書評
『チリ夜想曲』(白水社)
文学の罪深さに焦点
ボラーニョは早世したこともあって、この十五年ほど、一番話題になることの多いスペイン語圏の作家だった。それだけに、僕はけっこう警戒していたのだ。だから、この本もあまり本気にしないように気をつけながら読み始めたのだが、いつしか蟻(あり)地獄のように引きずりこまれ、途中でやめられなくなった。死の床に横たわる老人が、ふと意識がはっきりした瞬間に起き上がり、ベッドの上に片肘(ひじ)をついて自分の人生を検証する。その一瞬のうちに回帰してきた人生のいくつもの場面が、妄想とも現実ともわからぬまま語り継がれていくのがこの作品の構造をなす。ひとつの記憶から次の記憶への推移には何の根拠もないように見え、いつの間にか次のエピソードに移っているので、読者は道筋を見失い、作者が何をやろうとしているのかわからずに困惑する。語り手はわざと一般読者からは嫌われそうなカトリックの神父、しかも、毀誉褒貶(きよほうへん)のある特異な組織オプス・デイのメンバーと設定されている。にもかかわらず、文人としても名をなしたこの人物の語りの渦の中に読者は巻きこまれていく。最後の一ページまで一度も改行のない奇怪な文体の中に、ボラーニョは実に巧みに読者を導いていくなと思った。そして翻訳もけっこう読ませるのだ。
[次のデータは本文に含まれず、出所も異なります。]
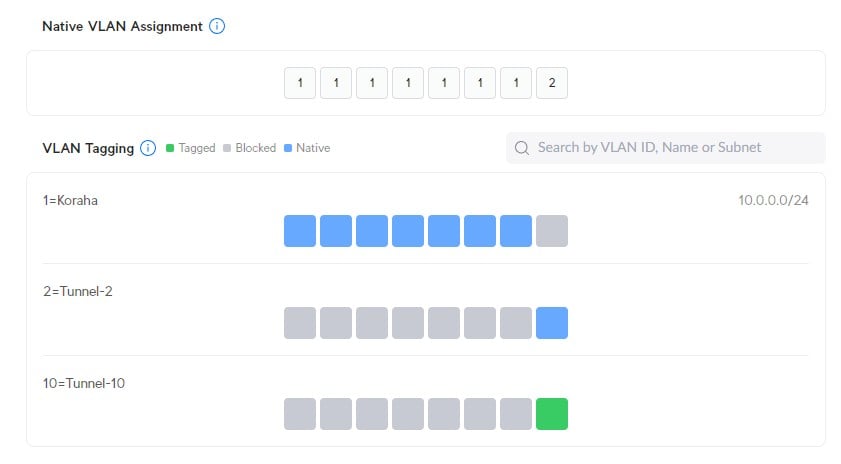841x464 pixels.
Task: Click the search magnifier icon
Action: coord(522,148)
チリと言えば一九七三年の軍事クーデタと、その後九〇年代まで続いた長い独裁政権を問題にせざるをえないが、その扱いもここでは実に皮肉で、定型的ではない。主人公は年齢的にも思想的にも、軍政下の時代にこそ社会的地位を揺るぎなくしていくが、そのあたりから物語はぐいぐいと核心に入っていく。そして、それまで散乱しているように見えた多様なエピソードが実は文学そのものと関わっていたことが最後になって急激に浮かび上がってきて、くっきりとした焦点を結ぶ。不幸や抑圧がある場所でこそ生まれてくる文学の罪深さこそが問題にされていたことに呆然(ぼうぜん)となる。野谷文昭訳。